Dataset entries
►

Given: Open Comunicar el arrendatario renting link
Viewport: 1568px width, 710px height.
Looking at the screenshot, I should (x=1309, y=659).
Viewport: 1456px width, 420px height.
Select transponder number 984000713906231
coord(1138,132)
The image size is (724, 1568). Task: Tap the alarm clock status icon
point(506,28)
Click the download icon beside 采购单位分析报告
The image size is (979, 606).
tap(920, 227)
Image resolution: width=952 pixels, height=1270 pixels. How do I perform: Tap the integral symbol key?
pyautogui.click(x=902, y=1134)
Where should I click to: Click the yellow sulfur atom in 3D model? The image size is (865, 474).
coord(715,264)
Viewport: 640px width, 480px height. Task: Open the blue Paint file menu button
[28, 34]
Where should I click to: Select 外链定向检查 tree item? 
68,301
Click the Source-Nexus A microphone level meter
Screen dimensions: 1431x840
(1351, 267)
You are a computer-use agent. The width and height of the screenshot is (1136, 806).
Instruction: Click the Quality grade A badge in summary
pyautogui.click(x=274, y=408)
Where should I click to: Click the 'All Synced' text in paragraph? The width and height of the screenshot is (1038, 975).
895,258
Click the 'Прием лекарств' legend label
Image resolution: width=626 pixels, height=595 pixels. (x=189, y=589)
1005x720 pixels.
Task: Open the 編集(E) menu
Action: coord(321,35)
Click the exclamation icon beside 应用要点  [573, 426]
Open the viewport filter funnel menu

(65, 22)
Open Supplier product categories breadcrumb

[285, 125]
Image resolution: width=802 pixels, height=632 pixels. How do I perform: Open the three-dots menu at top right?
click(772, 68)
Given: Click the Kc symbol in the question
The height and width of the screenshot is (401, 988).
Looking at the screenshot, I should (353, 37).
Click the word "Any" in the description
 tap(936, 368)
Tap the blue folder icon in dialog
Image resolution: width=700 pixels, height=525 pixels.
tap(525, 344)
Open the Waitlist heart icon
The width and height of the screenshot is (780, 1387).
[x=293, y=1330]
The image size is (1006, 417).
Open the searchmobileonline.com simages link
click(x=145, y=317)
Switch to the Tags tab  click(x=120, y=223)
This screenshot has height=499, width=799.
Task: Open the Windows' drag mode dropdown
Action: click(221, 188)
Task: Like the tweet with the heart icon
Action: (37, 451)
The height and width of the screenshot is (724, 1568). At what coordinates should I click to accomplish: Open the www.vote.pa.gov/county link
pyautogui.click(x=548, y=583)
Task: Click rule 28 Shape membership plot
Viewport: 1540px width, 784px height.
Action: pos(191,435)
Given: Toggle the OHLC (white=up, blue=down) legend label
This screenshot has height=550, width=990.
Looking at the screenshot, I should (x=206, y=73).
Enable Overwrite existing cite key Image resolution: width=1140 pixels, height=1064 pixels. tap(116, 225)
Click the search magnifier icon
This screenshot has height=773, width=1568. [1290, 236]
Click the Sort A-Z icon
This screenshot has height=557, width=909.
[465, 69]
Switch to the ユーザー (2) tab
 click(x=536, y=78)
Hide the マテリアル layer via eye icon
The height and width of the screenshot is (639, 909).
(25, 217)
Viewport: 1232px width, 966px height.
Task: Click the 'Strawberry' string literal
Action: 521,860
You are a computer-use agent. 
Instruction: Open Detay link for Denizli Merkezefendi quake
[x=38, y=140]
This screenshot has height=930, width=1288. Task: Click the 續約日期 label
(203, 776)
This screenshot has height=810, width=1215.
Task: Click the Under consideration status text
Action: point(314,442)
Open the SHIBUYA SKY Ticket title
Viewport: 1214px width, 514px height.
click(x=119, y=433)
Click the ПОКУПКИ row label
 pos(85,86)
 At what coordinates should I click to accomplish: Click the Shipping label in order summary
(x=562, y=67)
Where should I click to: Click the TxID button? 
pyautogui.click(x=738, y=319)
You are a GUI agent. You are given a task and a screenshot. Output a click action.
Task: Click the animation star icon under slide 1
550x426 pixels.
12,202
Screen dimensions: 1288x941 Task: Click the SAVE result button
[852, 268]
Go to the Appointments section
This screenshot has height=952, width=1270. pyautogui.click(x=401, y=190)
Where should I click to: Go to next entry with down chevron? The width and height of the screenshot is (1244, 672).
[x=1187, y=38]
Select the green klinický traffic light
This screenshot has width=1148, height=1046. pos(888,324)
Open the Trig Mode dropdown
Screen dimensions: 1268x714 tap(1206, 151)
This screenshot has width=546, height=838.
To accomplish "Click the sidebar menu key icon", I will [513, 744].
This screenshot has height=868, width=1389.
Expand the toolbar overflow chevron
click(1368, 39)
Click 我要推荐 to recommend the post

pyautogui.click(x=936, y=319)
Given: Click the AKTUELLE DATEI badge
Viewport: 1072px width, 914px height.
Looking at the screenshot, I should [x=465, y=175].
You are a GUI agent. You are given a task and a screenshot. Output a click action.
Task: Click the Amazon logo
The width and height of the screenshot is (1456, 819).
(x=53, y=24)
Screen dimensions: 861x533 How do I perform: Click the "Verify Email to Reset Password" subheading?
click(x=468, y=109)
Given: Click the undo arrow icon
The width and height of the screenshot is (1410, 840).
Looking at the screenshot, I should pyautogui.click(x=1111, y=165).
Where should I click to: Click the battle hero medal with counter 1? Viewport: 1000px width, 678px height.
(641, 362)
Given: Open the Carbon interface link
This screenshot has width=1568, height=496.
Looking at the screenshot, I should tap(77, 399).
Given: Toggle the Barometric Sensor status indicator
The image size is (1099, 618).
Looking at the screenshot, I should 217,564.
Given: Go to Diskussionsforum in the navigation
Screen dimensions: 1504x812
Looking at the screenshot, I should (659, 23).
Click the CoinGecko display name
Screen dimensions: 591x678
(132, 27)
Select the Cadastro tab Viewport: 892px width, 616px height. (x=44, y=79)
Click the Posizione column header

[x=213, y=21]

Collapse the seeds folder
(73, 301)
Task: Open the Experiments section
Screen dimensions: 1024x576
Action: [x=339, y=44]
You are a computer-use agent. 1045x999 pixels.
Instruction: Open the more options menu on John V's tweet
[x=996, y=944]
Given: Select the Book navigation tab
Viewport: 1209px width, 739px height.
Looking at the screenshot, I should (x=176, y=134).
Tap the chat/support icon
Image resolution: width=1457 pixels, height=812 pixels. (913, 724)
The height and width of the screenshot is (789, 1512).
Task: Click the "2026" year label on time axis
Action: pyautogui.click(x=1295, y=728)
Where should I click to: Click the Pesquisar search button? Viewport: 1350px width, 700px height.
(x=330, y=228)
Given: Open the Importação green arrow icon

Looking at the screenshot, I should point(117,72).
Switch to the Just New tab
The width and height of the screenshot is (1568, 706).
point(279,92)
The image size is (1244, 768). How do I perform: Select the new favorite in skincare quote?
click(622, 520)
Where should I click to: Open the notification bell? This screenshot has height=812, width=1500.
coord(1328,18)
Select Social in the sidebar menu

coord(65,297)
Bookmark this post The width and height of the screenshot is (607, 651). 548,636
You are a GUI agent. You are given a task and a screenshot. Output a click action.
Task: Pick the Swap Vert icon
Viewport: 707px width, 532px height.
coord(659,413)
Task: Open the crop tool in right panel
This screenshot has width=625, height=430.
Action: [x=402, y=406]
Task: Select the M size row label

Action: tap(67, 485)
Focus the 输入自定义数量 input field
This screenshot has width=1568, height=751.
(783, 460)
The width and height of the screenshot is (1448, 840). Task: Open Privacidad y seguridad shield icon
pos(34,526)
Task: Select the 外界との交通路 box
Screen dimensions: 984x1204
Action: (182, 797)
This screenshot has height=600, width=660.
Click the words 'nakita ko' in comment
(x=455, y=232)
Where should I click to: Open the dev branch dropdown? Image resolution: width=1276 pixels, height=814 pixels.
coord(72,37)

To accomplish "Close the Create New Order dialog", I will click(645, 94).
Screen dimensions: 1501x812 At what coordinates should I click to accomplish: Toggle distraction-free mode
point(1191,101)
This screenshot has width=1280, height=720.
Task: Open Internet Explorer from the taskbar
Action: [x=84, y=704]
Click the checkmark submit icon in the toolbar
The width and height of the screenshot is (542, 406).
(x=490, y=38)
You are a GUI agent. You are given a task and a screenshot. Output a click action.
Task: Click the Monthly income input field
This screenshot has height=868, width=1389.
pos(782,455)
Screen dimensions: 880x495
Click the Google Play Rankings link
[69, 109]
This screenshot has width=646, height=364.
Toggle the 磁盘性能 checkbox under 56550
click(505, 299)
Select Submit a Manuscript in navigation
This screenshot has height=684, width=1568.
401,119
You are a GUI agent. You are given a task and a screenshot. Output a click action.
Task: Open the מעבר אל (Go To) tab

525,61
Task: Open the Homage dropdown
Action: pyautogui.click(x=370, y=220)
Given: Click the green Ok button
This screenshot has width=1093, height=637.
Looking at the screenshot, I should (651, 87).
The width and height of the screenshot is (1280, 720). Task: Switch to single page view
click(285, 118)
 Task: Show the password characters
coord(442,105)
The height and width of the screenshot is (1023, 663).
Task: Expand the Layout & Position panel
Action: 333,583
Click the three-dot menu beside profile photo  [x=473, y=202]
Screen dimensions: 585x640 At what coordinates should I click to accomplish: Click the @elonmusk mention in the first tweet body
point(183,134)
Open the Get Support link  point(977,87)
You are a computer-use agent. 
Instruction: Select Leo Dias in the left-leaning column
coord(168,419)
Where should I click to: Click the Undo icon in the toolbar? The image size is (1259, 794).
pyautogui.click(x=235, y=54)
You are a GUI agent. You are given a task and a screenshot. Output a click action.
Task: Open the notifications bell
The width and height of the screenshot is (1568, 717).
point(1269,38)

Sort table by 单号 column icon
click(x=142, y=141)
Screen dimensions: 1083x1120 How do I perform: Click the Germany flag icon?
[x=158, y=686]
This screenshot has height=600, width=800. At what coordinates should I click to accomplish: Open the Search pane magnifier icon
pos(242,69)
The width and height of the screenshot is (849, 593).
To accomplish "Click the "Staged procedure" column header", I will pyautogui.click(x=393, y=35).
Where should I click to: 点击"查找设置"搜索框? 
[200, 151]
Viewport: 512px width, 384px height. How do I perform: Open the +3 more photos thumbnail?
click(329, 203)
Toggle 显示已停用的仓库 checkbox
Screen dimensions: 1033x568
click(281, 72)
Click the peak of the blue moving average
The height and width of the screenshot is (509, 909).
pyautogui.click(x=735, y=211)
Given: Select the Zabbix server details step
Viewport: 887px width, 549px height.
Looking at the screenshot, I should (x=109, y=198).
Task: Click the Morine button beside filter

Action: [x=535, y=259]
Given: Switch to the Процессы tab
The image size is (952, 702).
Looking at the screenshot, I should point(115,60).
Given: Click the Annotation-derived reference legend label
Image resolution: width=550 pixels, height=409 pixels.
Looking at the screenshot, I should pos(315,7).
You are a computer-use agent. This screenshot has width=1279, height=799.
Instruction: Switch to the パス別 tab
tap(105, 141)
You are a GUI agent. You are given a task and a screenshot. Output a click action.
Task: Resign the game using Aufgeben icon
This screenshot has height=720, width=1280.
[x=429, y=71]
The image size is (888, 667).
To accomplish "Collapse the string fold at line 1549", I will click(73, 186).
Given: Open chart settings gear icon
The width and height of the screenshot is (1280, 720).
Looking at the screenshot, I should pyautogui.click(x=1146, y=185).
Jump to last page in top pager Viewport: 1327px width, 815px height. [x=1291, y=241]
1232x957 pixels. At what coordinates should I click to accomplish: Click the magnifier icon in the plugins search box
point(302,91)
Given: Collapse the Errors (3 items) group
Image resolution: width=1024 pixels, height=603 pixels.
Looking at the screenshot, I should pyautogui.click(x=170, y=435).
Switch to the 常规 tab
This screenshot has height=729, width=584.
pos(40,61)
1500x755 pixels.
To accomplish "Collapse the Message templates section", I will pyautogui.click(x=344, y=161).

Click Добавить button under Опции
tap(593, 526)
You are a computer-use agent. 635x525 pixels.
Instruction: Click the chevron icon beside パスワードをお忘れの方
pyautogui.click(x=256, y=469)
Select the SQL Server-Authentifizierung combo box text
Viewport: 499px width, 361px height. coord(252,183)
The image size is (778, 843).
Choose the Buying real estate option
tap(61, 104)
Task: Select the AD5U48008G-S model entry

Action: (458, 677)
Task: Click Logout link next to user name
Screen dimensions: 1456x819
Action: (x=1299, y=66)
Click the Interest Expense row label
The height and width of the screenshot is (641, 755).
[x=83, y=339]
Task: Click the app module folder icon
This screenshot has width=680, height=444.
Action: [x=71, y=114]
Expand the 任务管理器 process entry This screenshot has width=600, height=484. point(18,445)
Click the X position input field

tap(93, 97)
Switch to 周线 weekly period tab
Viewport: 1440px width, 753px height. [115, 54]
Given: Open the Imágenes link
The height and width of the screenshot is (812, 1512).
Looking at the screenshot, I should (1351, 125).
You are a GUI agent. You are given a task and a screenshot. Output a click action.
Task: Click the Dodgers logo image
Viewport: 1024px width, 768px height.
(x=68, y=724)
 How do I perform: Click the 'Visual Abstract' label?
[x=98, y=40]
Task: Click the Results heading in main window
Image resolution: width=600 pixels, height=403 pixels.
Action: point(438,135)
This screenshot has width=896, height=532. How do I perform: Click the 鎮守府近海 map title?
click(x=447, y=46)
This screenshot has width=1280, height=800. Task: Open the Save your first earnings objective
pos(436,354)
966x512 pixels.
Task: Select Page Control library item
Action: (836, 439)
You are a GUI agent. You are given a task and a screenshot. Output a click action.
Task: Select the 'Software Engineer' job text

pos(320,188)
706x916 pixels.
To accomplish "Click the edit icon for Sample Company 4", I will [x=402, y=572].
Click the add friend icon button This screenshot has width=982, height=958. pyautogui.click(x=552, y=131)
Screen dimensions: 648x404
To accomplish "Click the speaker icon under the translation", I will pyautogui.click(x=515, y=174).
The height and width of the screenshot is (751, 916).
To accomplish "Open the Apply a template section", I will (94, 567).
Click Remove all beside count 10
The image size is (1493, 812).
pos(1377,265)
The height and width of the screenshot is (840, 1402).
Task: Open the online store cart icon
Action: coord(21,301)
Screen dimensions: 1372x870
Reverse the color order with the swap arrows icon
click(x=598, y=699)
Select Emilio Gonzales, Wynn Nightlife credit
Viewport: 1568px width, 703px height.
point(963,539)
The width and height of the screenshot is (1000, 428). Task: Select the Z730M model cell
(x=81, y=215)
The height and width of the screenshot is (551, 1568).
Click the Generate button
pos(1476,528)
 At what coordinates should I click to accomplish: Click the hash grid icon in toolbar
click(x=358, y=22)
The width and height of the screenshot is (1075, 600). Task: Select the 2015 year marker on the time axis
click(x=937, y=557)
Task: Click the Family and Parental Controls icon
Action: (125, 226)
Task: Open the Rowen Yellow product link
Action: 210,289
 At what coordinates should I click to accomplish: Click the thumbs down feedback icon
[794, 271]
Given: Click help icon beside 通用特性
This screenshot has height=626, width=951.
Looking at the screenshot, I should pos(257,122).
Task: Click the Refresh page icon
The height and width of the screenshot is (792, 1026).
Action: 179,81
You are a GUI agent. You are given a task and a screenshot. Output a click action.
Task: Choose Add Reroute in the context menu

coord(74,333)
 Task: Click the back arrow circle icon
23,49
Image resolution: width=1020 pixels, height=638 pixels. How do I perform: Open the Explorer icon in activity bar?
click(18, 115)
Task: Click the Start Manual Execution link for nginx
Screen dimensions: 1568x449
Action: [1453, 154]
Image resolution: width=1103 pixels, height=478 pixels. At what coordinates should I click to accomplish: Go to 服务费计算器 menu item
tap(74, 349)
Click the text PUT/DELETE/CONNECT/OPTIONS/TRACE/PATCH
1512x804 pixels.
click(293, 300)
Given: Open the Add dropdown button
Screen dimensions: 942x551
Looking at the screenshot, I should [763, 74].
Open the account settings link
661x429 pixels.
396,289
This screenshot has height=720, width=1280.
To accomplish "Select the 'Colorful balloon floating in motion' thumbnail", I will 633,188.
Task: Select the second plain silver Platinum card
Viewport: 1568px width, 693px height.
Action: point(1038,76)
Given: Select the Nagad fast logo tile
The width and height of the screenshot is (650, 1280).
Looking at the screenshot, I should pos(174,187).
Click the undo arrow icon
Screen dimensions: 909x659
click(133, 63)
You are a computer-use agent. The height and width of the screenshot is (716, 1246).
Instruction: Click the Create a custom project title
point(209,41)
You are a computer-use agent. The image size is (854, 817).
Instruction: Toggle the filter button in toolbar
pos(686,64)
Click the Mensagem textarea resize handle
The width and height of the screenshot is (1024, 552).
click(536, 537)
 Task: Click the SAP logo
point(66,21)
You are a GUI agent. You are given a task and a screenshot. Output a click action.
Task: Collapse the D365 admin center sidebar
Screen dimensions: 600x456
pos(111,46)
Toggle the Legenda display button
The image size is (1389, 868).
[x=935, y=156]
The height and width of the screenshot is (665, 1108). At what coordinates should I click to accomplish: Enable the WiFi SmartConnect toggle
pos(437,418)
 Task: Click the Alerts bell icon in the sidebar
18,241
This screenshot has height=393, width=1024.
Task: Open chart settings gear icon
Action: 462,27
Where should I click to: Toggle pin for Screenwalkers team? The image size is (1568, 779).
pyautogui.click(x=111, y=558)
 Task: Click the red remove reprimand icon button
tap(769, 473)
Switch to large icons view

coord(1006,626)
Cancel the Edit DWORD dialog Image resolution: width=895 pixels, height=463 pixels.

◄

Work task: Copy down every line of the entries containing the word "computer".

Response below:
You are a computer-use agent. The width and height of the screenshot is (1136, 806).
You are a computer-use agent. 
You are a computer-use agent. 1045x999 pixels.
You are a computer-use agent. 
You are a computer-use agent. This screenshot has width=1279, height=799.
You are a computer-use agent. 635x525 pixels.
You are a computer-use agent. The height and width of the screenshot is (716, 1246).
You are a computer-use agent. The image size is (854, 817).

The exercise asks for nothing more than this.